Comme à Ngazidja, le ministère de la justice a procédé à la libération de certains prisonniers de la maison d’arrête de Koki à Anjouan. Ils sont 17 sur les 135 détenus de Koki à bénéficier de cette mesure de clémence.
Le ministère de la justice a procédé samedi 02 avril à la libération de 17 prisonniers sur un effectif de 135 incarcérés de la prison de Koki. Selon le directeur des prisons Soilihi Ali Saïd, les bénéficiaires sont des personnes ayant commis des délits mineurs et qui ont purgés une majeure partie de leur peine comme le souligne l’arrêté ministériel. En effet, la note ministérielle a édicté des critères d’éligibilité à cette mesure d’élargissement. La mesure concerne « les personnes âgées de plus de 60 ans, et celles âgées de moins de 25 ans, ayant accompli plus de la moitié de leurs peines et justifiant d’une bonne conduite et d’une capacité d’intégration sociale ». Le directeur de la prison assure avoir respecté les consignes. « Ce sont des prisonniers condamnés pour de petits délits comme le vol, l’escroquerie, etc. », dit-il.
Pour rappel, la semaine dernière, 60 prisonniers ont eu cette chance à la maison d’arrêt de Moroni. Mais parmi les prisonniers remis en liberté se trouvent des auteurs d’agression sexuelle. Ce qui a provoqué une vive réaction des militants des droits de l’homme, qui estiment que ces individus devraient être derrière les barreaux par respect aux victimes.

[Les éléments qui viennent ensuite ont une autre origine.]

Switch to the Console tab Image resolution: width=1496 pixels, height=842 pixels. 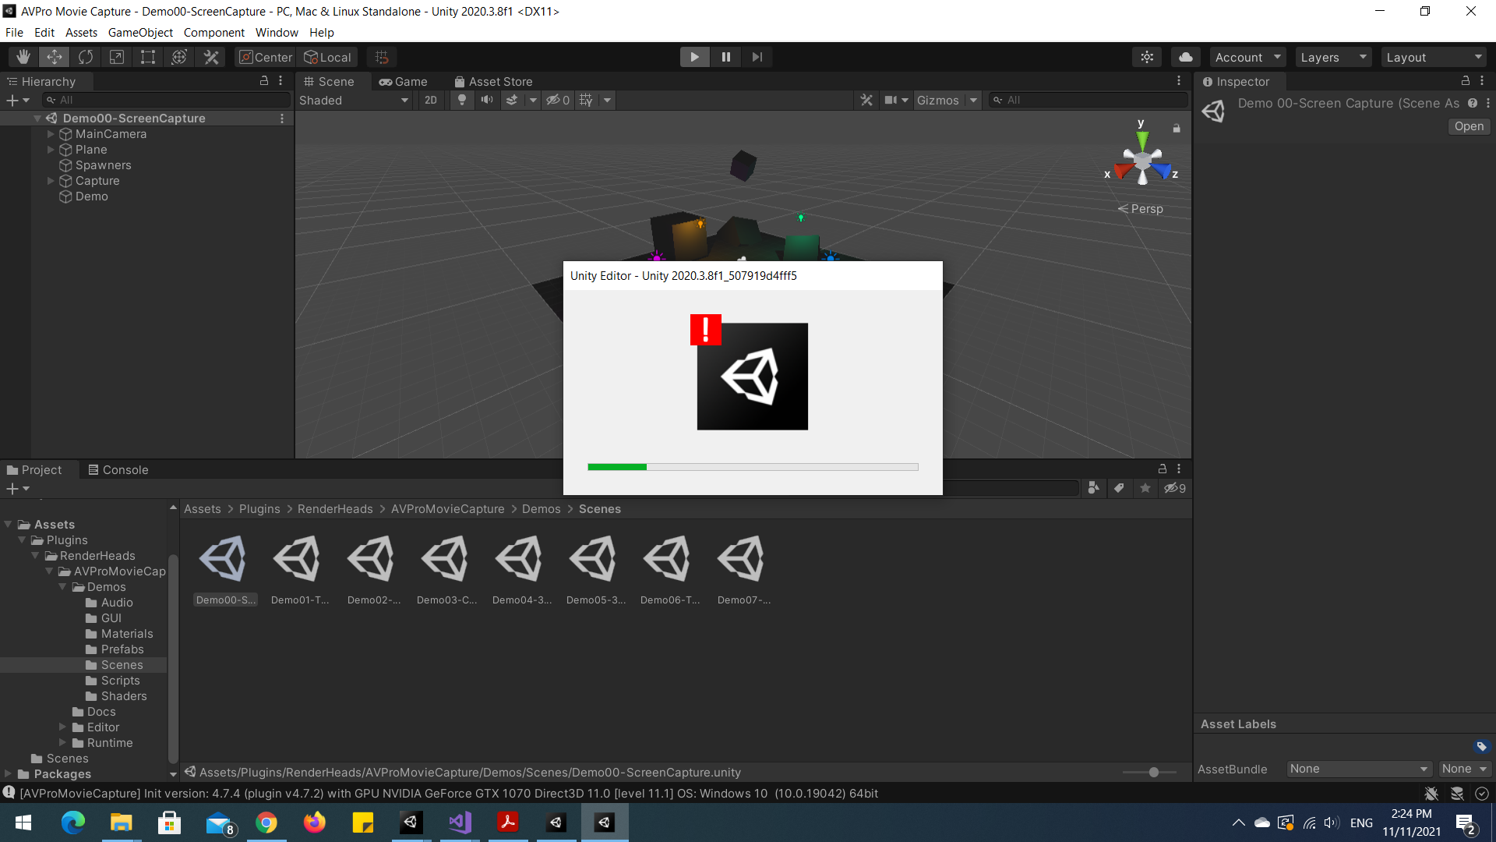[118, 469]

Rappelons qu’en 2021, pour tenter de limiter le risque de contamination en milieu carcérale en période de pandémie de covid-19, 40 détenus dont 28 à Ngazidja, 6 à Anjouan et 6 à Mohéli ont bénéficié d’un aménagement de peine. Au mois d’avril de 2020, ce sont 33 prisonniers qui ont été relâchés dans le même cadre.